• [Directions for this task]:
How many lines in the entries below contain the string "resolution", counting only exact matches in case? Reply with the number alone.

** Begin **

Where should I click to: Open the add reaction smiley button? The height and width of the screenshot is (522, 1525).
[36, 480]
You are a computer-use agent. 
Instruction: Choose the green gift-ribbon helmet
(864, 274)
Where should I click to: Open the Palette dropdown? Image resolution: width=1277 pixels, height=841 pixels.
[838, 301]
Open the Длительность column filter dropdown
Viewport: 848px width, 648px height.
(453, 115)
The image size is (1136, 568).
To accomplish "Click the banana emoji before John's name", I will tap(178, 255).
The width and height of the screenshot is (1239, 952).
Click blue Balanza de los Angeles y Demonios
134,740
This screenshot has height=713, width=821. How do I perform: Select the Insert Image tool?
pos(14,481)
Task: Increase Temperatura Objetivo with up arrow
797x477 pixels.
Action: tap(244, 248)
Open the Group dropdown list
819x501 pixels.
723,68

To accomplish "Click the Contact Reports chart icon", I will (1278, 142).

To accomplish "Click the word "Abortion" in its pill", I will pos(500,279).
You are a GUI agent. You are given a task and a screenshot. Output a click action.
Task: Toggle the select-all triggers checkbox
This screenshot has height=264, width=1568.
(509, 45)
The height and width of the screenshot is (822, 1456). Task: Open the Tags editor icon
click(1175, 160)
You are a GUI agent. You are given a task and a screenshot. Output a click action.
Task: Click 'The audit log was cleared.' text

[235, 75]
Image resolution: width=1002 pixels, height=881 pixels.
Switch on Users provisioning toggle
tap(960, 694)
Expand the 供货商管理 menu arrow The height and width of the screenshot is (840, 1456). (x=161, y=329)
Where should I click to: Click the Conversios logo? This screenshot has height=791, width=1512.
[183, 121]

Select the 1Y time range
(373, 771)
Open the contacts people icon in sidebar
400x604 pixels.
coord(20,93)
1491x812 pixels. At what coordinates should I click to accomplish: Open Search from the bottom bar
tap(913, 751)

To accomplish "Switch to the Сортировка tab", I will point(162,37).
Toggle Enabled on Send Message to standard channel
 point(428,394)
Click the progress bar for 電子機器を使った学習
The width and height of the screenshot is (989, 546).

** End **

• [Written answer]:
2